Hacia otros equilibrios
Aceptar la asimetría no equivale a rendirse. Pequeñas prácticas reducen la tensión y reconstruyen el vínculo. Empieza por permitir una conversación sin reproches, con curiosidad en lugar de juicio.
Prueba ejercicios de contacto sin meta. Las técnicas de "sensate focus" en sexoterapia priorizan el tacto sin rendimiento, para recuperar la sintonía erótica. También diversifica la intimidad: baños compartidos, masajes, mensajes coquetos durante el día, o una noche dedicada a la ternura.
Las rutinas ayudan. Si la frecuencia es un conflicto, negocia un plan flexible: más contacto físico íntimo, alternativas como un masaje o caricias prolongadas, o incluso encuentros programados que desactiven la sorpresa que impone rendimiento.
Cuándo pedir ayuda
Si las conversaciones se repiten sin cambio, si aumenta la culpa o la evasión, o si alguno piensa en la infidelidad, es momento de buscar ayuda.

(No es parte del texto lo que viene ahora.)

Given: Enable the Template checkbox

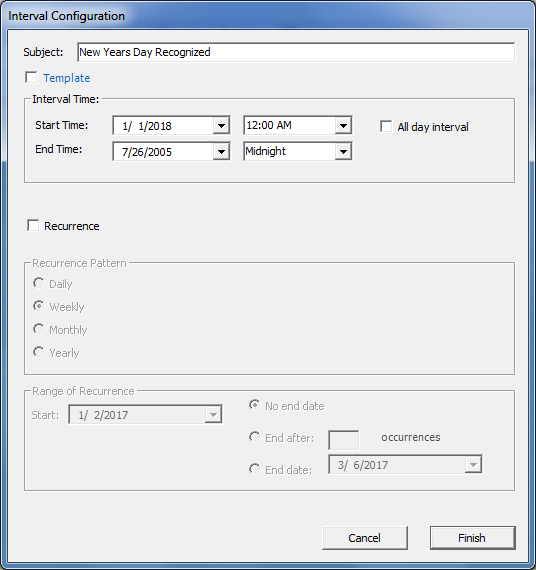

Un sexólogo o terapeuta de pareja puede identificar causas médicas y psicológicas.
A veces se precisan chequeos médicos: análisis hormonales, revisión de medicamentos o evaluaciones del sueño. Otras veces, la terapia trabaja sobre traumas, estilos de apego o expectativas aprendidas.
La terapia no es el último recurso, es una herramienta. Muchas parejas descubren que en pocas sesiones mejora la comunicación, surgen experimentos concretos, y vuelve la curiosidad compartida.
Consejos prácticos
Hablen con curiosidad. Usen frases en primera persona y nombren necesidades sin culpar. Expresar "echo de menos el contacto" es más constructivo que "nunca me buscas".
Conformen una caja de recursos de intimidad sin presión: pequeños gestos, rituales semanales, una palabra para detener un diálogo que se vuelve acusatorio, y prácticas individuales para conocer el propio ciclo de deseo.
Jueguen con el momento y la novedad. El deseo fluctúa según el ciclo menstrual, las estaciones y las etapas de la vida. Conocer los ritmos del otro permite planear sorpresas que se sientan lúdicas y no transaccionales.
Gracias por leer y no lo olvides: ¡Disfruta de los momentos de la vida!